You have just seen that if a triangle has *equal sides*, the angles opposite these sides are equal, and if a triangle has *equal angles*, the sides opposite these angles are equal. There are two important theorems involving unequal sides and unequal angles in triangles. They are:

*Theorem 36:* If two sides of a triangle are unequal, then the measures of the angles opposite these sides are unequal, and the greater angle is opposite the greater side.

*Theorem 37:* If two angles of a triangle are unequal, then the measures of the sides opposite these angles are also unequal, and the longer side is opposite the greater angle.

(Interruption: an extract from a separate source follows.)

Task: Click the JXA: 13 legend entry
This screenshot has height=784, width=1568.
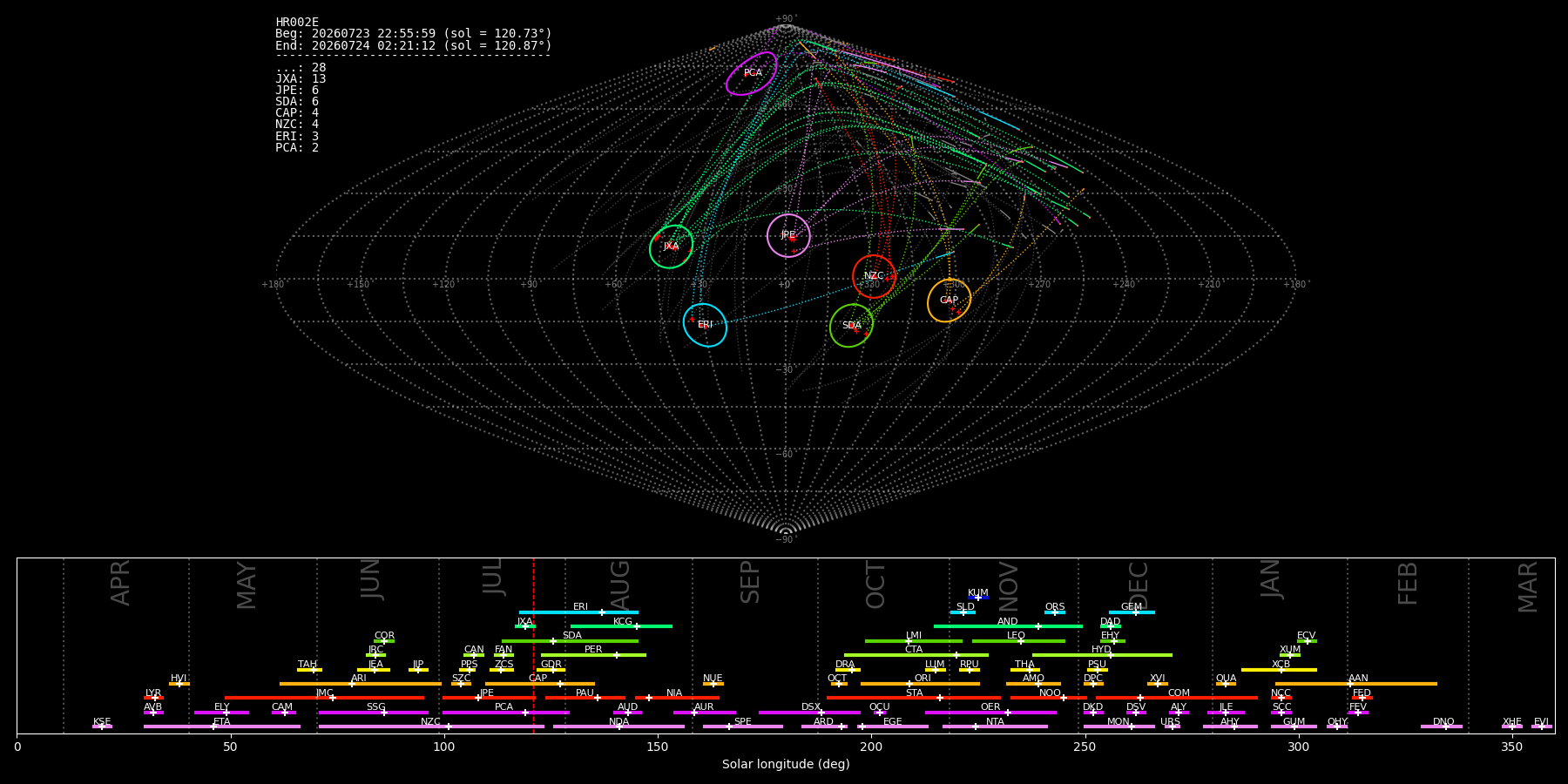Action: click(301, 79)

**Example 1:** Figure 1 shows a triangle with angles of different measures. List the sides of this triangle in order from least to greatest.

**Figure 1 **List the sides of this triangle in increasing order.

Because 30° < 50° < 100°, then *RS* < *QR* < *QS*.

**Example 2:** Figure 2 shows a triangle with sides of different measures. List the angles of this triangle in order from least to greatest.

**Figure 2 **List the angles of this triangle in increasing order.

Because 6 < 8 < 11, then *m* ∠ *N* < *m* ∠ *M* < *m* ∠ *P*.

**Example 3:** Figure 3 shows right Δ *ABC*. Which side must be the longest?

**Figure 3 **Identify the longest side of this right triangle.

Because ∠ *A* + *m* ∠ *B* + *m* ∠ *C* = 180 ° (by Theorem 25) and *m* ∠ = 90°, we have *m* ∠ *A* + *m* ∠ *C* = 90°. Thus, each of *m* ∠ *A* and *m* ∠ *C* is less than 90°. Thus ∠ *B* is the angle of greatest measure in the triangle, so its opposite side is the longest. Therefore, the hypotenuse, *AC* , is the longest side in a right triangle.